_THE EXERCISE_: How many lines of the records below contain the word "Where"? Reply with the number alone.

_RECORDED INFORMATION_:
····················

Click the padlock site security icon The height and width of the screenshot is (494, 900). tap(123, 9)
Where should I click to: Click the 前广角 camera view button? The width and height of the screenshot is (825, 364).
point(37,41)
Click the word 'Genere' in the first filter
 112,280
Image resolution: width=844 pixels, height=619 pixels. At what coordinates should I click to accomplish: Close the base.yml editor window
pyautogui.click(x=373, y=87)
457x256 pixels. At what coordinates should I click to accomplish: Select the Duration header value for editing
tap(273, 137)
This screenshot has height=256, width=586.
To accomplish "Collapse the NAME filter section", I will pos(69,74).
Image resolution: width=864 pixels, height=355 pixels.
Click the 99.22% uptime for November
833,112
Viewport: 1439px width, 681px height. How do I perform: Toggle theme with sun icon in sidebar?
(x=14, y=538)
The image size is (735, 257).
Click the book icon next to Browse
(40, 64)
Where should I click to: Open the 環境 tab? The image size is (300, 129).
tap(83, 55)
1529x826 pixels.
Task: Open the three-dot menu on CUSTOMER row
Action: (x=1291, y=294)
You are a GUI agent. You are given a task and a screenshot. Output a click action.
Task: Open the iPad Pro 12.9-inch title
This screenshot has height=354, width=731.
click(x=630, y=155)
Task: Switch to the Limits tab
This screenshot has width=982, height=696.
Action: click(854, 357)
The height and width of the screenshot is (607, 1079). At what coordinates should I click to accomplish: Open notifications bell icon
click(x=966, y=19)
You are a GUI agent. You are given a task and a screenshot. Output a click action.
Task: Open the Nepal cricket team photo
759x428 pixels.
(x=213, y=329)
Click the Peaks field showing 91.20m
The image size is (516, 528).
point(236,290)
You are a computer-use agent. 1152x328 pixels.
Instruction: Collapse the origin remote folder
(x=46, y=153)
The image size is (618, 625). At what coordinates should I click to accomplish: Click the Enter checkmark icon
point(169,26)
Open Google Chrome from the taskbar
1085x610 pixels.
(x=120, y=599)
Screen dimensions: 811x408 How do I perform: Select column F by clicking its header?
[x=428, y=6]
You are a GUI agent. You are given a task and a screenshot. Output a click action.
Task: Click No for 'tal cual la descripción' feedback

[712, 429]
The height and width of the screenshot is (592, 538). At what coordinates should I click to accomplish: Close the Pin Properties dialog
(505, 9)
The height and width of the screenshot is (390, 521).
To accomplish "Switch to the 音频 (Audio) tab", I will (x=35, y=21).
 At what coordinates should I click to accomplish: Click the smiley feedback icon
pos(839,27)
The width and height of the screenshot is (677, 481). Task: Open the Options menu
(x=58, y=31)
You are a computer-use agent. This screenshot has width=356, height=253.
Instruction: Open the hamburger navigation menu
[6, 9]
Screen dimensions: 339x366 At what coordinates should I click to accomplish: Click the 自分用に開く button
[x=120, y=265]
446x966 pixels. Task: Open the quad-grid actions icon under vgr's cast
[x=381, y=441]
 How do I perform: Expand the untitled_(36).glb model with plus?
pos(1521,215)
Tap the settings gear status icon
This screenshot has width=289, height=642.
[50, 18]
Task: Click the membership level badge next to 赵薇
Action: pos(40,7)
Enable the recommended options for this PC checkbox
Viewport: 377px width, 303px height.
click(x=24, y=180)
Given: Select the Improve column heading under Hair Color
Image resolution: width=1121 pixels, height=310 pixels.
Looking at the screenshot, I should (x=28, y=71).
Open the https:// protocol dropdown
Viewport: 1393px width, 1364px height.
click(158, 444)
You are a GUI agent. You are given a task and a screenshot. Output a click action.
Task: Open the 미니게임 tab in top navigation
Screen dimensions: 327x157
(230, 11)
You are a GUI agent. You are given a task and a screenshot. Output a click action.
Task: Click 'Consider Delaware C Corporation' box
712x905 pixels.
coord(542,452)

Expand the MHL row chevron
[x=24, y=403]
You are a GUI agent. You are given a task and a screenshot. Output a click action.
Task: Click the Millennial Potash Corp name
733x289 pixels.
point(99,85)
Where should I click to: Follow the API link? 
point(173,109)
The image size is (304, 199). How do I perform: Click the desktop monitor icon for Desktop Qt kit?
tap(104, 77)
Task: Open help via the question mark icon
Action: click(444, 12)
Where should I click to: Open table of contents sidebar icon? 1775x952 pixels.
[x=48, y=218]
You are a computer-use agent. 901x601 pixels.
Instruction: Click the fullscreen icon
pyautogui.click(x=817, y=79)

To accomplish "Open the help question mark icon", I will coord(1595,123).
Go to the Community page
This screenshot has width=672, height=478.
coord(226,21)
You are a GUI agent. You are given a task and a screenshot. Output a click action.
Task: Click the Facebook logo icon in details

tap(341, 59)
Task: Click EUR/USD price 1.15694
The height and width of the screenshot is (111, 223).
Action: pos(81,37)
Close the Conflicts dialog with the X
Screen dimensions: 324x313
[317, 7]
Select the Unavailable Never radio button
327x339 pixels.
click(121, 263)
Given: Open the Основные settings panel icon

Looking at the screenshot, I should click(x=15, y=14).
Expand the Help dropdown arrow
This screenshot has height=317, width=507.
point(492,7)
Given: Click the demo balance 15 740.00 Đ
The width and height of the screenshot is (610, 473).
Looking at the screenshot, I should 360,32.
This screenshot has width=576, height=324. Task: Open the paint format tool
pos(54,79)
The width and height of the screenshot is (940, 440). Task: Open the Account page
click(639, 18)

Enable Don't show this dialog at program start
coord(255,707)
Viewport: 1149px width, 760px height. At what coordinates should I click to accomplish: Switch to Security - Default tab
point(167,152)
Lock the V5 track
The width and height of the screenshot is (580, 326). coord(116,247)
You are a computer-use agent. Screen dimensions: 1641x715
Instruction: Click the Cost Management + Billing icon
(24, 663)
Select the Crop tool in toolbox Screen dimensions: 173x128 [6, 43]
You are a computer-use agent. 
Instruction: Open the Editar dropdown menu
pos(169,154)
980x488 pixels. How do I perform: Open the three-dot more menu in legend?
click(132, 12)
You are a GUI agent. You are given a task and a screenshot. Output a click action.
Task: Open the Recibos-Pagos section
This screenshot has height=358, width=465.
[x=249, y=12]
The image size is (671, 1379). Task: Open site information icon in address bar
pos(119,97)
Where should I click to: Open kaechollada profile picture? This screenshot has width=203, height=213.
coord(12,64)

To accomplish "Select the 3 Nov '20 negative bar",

····················

_COMPLETE ANSWER_: 5